### WHAT THE TASK ASKS
From the first line to the last, print the data exactly as written.

--- ENTRIES SUPPLIED ---

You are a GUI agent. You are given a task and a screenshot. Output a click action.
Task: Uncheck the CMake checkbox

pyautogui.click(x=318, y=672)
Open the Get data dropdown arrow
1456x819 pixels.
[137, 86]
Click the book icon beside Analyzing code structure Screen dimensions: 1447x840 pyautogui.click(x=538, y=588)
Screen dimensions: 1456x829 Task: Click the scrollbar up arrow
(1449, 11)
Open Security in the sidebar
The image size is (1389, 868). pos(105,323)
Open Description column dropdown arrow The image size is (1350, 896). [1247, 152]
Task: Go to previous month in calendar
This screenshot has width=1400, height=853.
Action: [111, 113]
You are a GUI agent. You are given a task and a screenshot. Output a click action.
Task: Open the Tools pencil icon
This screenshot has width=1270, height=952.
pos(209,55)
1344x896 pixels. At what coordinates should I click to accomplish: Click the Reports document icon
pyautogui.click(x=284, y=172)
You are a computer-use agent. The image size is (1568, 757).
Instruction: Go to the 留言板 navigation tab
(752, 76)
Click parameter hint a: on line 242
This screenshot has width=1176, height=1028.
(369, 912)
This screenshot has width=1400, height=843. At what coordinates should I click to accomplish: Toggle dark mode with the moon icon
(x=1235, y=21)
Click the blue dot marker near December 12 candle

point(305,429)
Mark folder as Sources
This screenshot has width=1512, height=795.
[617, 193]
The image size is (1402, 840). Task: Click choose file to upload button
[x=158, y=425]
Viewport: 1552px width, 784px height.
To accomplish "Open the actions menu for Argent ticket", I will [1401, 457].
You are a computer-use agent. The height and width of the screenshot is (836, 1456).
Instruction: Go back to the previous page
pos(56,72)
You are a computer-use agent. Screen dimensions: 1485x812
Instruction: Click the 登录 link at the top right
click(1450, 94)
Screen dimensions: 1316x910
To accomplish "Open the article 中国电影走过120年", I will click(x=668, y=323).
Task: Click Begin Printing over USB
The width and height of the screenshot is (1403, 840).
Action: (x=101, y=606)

---

### PROBLEM SOLUTION
You are a GUI agent. You are given a task and a screenshot. Output a click action.
Task: Uncheck the CMake checkbox

pyautogui.click(x=318, y=672)
Open the Get data dropdown arrow
1456x819 pixels.
[137, 86]
Click the book icon beside Analyzing code structure Screen dimensions: 1447x840 pyautogui.click(x=538, y=588)
Screen dimensions: 1456x829 Task: Click the scrollbar up arrow
(1449, 11)
Open Security in the sidebar
The image size is (1389, 868). pos(105,323)
Open Description column dropdown arrow The image size is (1350, 896). [1247, 152]
Task: Go to previous month in calendar
This screenshot has width=1400, height=853.
Action: [111, 113]
You are a GUI agent. You are given a task and a screenshot. Output a click action.
Task: Open the Tools pencil icon
This screenshot has width=1270, height=952.
pos(209,55)
1344x896 pixels. At what coordinates should I click to accomplish: Click the Reports document icon
pyautogui.click(x=284, y=172)
You are a computer-use agent. The image size is (1568, 757).
Instruction: Go to the 留言板 navigation tab
(752, 76)
Click parameter hint a: on line 242
This screenshot has width=1176, height=1028.
(369, 912)
This screenshot has width=1400, height=843. At what coordinates should I click to accomplish: Toggle dark mode with the moon icon
(x=1235, y=21)
Click the blue dot marker near December 12 candle

point(305,429)
Mark folder as Sources
This screenshot has width=1512, height=795.
[617, 193]
The image size is (1402, 840). Task: Click choose file to upload button
[x=158, y=425]
Viewport: 1552px width, 784px height.
To accomplish "Open the actions menu for Argent ticket", I will [1401, 457].
You are a computer-use agent. The height and width of the screenshot is (836, 1456).
Instruction: Go back to the previous page
pos(56,72)
You are a computer-use agent. Screen dimensions: 1485x812
Instruction: Click the 登录 link at the top right
click(1450, 94)
Screen dimensions: 1316x910
To accomplish "Open the article 中国电影走过120年", I will click(x=668, y=323).
Task: Click Begin Printing over USB
The width and height of the screenshot is (1403, 840).
Action: (x=101, y=606)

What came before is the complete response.